The Kerala High Court has observed that a private tomb or cemetery cannot be constructed at the whims and fancies of any private individual, be it on his property or not, without securing an adequate licence from the District Collector.
Justice Shaji P. Chaly held so after analysing Section 2(m) of the Kerala Panchayat Building Rules, 2011 under which a tomb would qualify as a building, thereby making it clear that without a licence from the concerned District Collector, no burial ground shall be opened, whether it be public or private.
"it is explicit that a private tomb or a private cemetery cannot be constructed at the whims and fancies of any private individual, be in his property or not, without securing adequate license from the District Collector also, and in terms of the Rules 1998. As I have pointed out above, petitioner has a case that by virtue of Article 21 of the Constitution of India, he is entitled as of right to construct a tomb in his property for burial of the dead bodies of his family members without any clearance, however, the fundamental right guaranteed under Article 21 is not an absolute right, which can be enjoyed by the petitioner without adhering to the reasonable framework of law constituted by the State Government for the purpose."
The petitioner had approached the Court seeking to quash a notice issued by the Secretary of the Grama Panchayat, directing him to seek regularisation of the tombs constructed on his property to bury dead bodies without securing permission from the District Collector in contemplation of Rule 6 of the Kerala Panchayat Raj (Burial and Burning Grounds) Rules, 1998.
He was also directed to file a suitable application for regularisation of the construction, failing which the petitioner was required to remove the constriction and report the matter before the Panchayat.
Advocate N.L Bitto appearing for the petitioner argued that he had purchased 27 cents of property where he constructed a residential building. He argued that his last wish was that he and his family members should be buried in the said property, and therefore, he constructed three tanks, which can be used as tombs later.
However, the Panchayat issued the impugned notice without understanding the real implications in respect of the construction carried out by the petitioner. It was added that as a citizen of this country, by virtue of the fundamental rights guaranteed under Article 21 of the Constitution, the petitioner was entitled to construct tombs on his property to conduct the burial without securing any permission. It was also submitted that Panchayat or District Collector are not vested with powers to interfere with the construction of tombs made by him.
On the other hand, Senior Government Pleader K.K. Preetha and Standing Counsel P.R. Reena contended that the petitioner had not obtained sanction from the Panchayat for making such a construction, which is clearly violative of the provisions of Kerala Panchayat Raj Act, 1994 and the Kerala Panchayat Building Rules, 2011.
The Court pointed out that Rule 8 of Kerala Panchayat Raj (Burial and Burning Grounds) Rules deals with the prohibition of use of ground not registered, licenced or provided to dispose of the corpse, which clearly specifies that no person should bury, burn or otherwise dispose of any corpse other than in any ground, which has been registered or has been deemed to be registered or for which licence has been given or provided under the rules.

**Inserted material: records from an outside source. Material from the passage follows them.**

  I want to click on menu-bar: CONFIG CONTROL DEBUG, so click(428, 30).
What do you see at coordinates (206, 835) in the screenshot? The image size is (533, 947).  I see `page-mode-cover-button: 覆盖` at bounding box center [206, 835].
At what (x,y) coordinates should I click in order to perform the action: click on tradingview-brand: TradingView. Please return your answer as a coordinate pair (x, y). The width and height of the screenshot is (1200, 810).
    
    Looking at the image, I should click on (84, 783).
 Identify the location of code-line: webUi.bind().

Similarly, Rule 9(1) further makes it clear that a register for recording the details regarding burial, burning or otherwise disposing of the corpse, shall be maintained by the Secretary or any authorised personnel in the case of public and private cemeteries.

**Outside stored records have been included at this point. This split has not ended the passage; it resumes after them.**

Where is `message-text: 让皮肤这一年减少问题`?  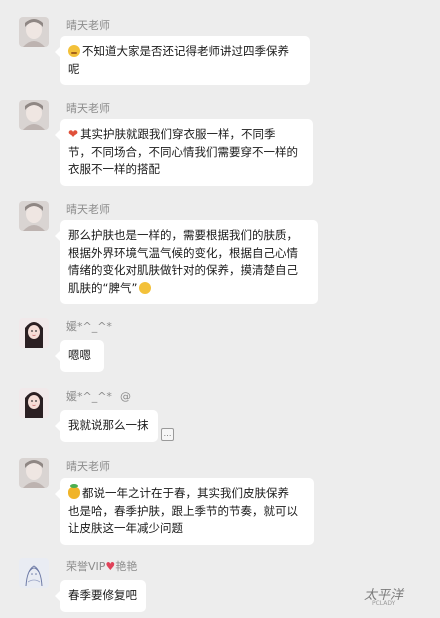 message-text: 让皮肤这一年减少问题 is located at coordinates (126, 528).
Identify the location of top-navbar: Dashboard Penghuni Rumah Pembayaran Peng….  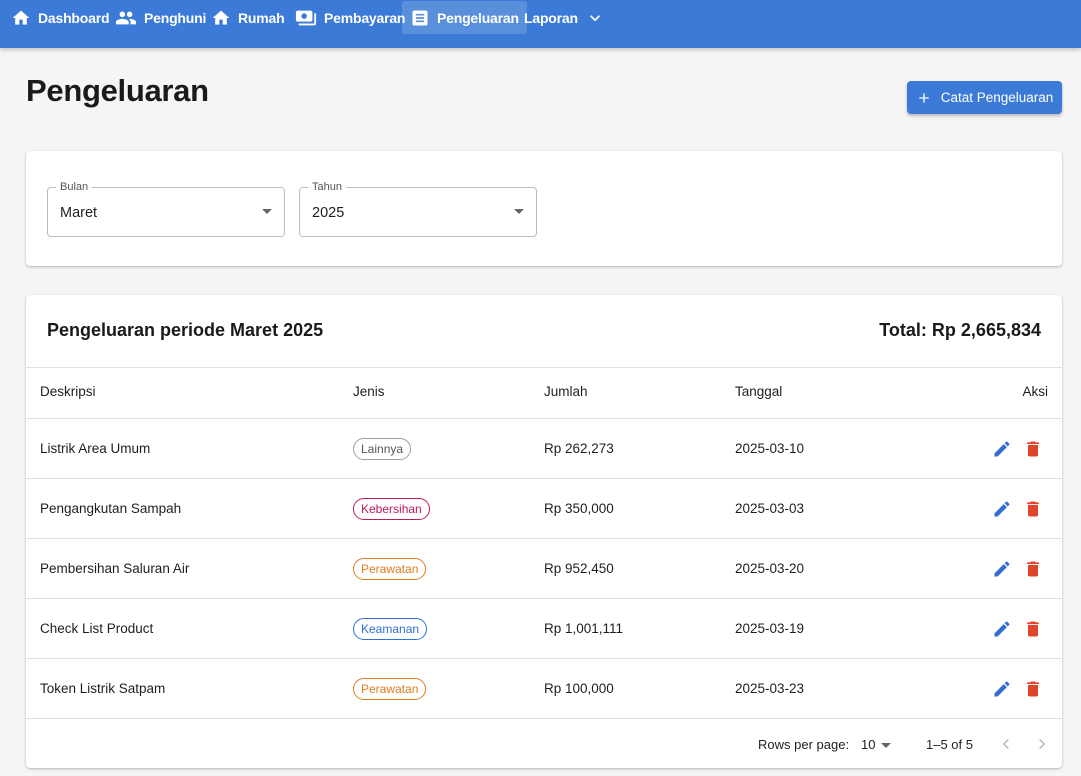
(540, 24).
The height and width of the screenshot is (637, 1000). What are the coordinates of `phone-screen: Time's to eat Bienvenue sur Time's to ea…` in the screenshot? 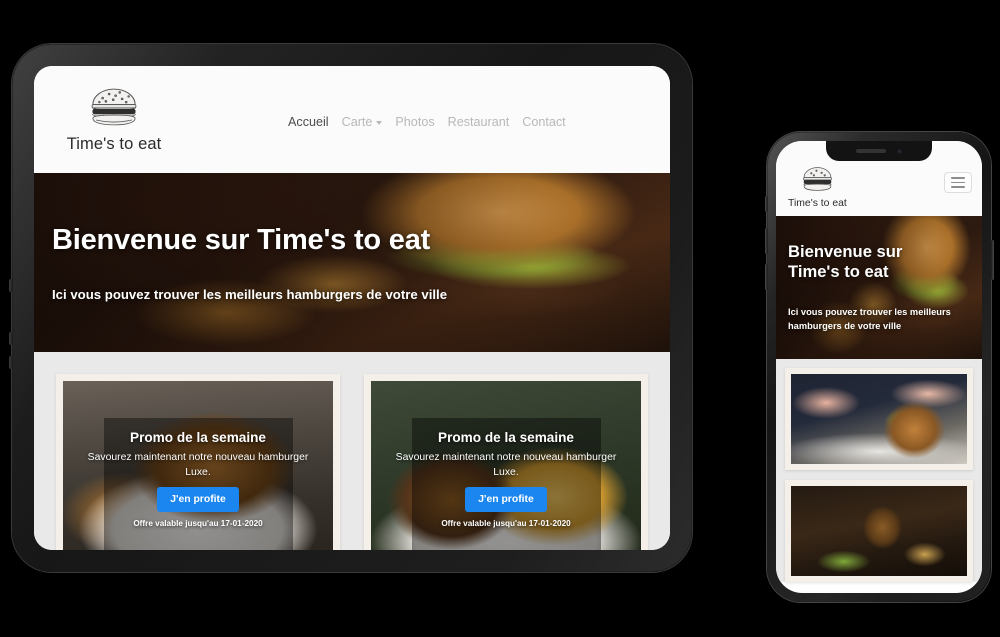 It's located at (879, 367).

Therefore, it was held that nobody can be permitted to be unruly in the guise of the right to life guaranteed under Article 21 which if permitted would be an inroad into the rule of law prevailing in the country. It is also to be borne in mind that the activities, freedom and life of citizens are regulated by law for the common good and advantages, and for the coexistence of all in the society enjoying peace, harmony, and tranquillity.

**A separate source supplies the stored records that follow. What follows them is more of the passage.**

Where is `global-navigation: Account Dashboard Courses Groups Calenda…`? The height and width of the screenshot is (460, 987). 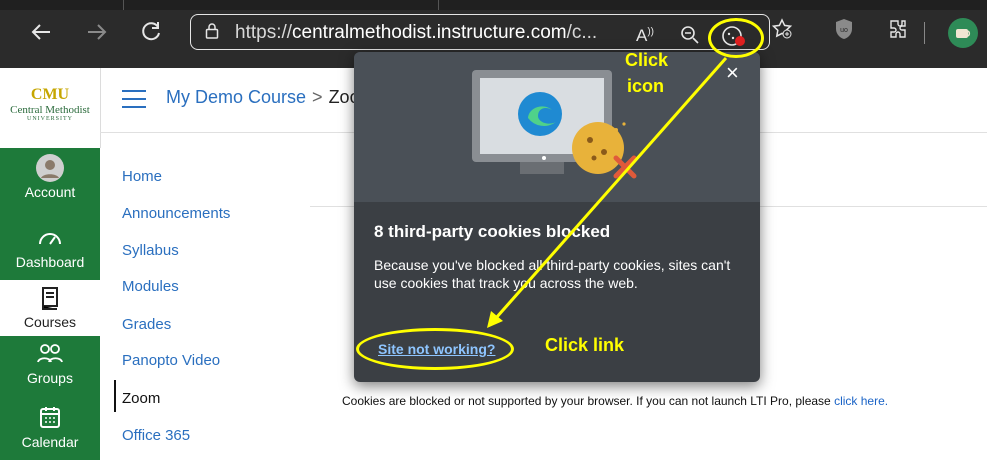
global-navigation: Account Dashboard Courses Groups Calenda… is located at coordinates (50, 304).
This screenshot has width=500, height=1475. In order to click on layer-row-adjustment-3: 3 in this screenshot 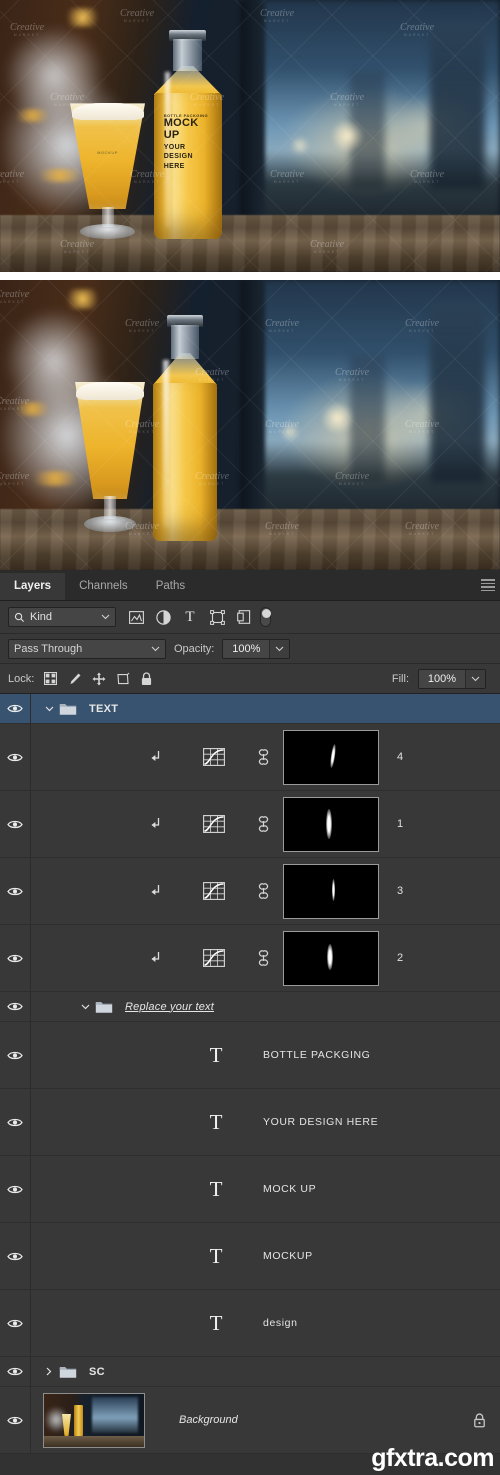, I will do `click(250, 892)`.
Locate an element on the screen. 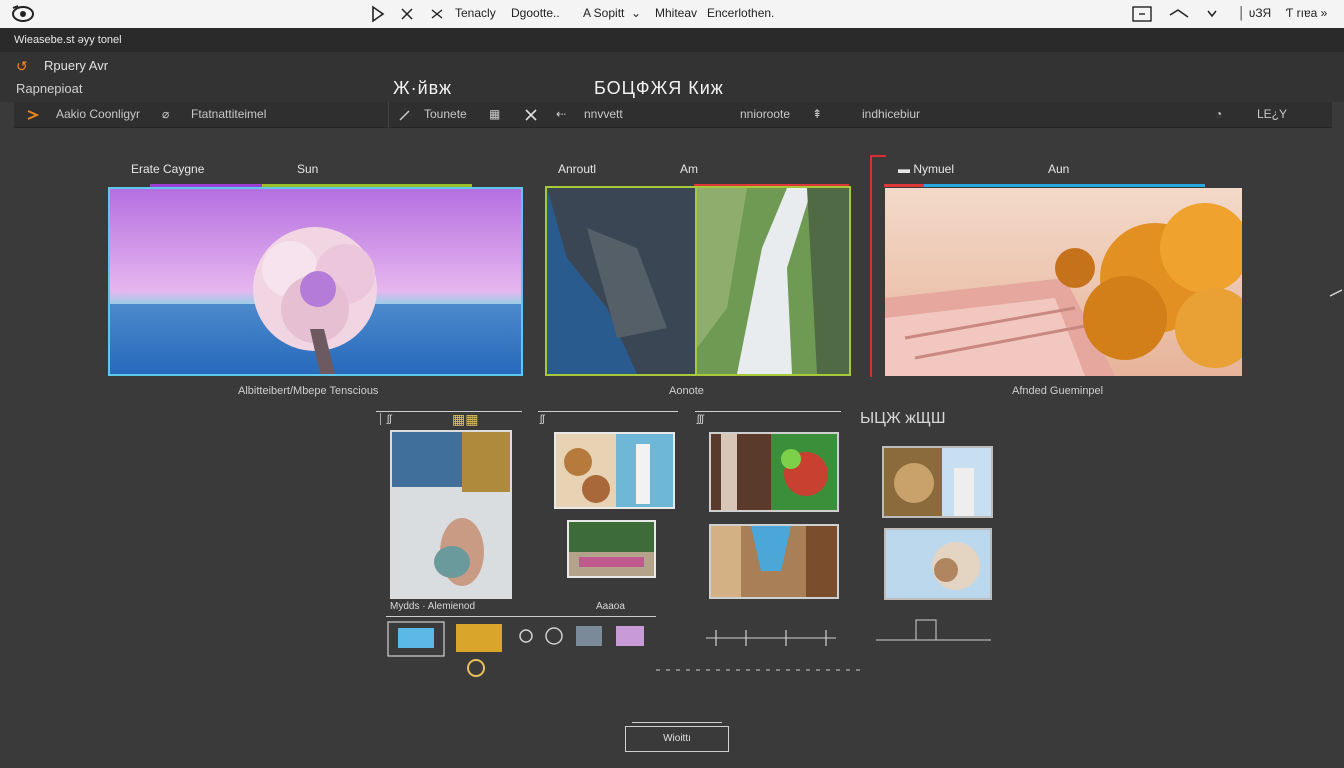 Image resolution: width=1344 pixels, height=768 pixels. chevron-right-icon is located at coordinates (1212, 14).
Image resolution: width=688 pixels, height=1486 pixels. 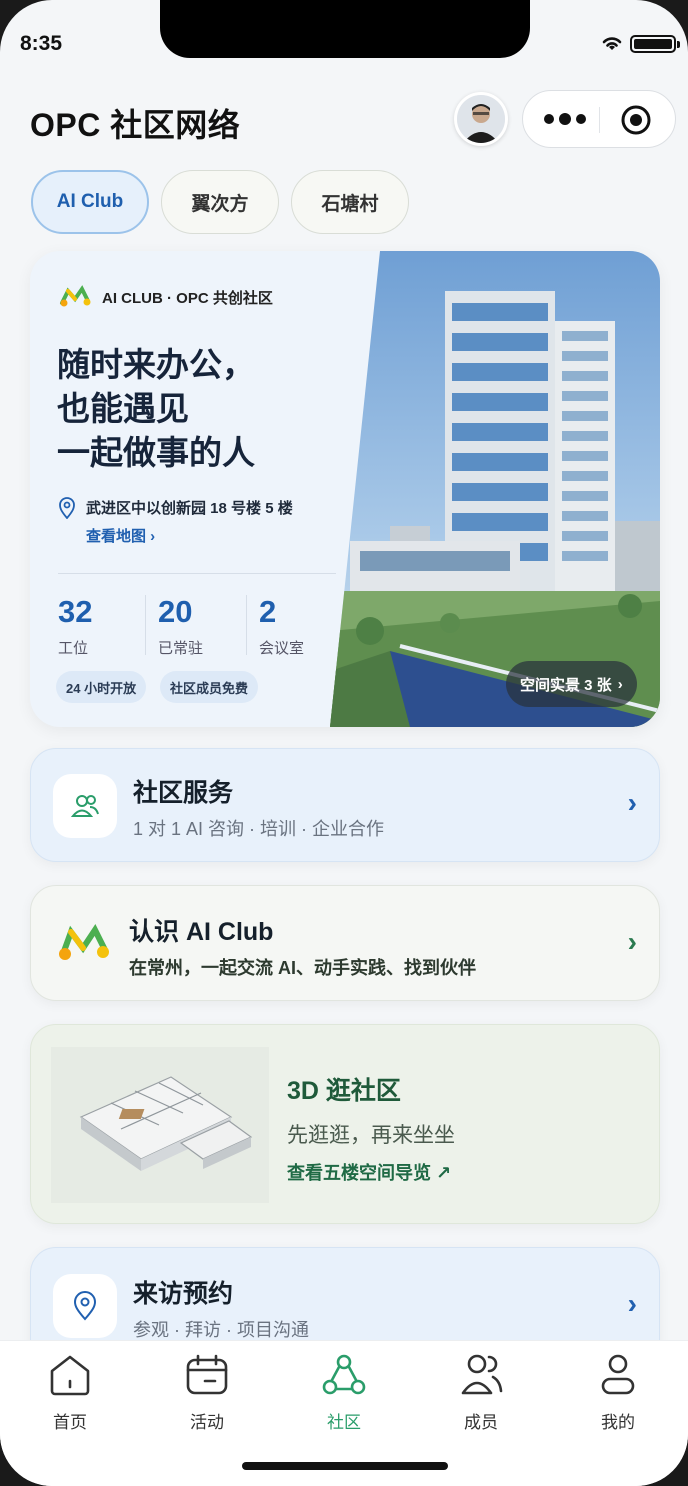 I want to click on people-icon, so click(x=84, y=806).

"legal framework regulating human life plays its dominant position in democracy, and therefore individual freedom has to concede to the freedom, rights and interests of the community at large, failing which there would be utter confusion and chaos in the administration of justice, thus ruining the fabric of peaceful coexistence in the society."
Accordingly, the petition was dismissed.
Case Title: Mathew v. State of Kerala & Ors.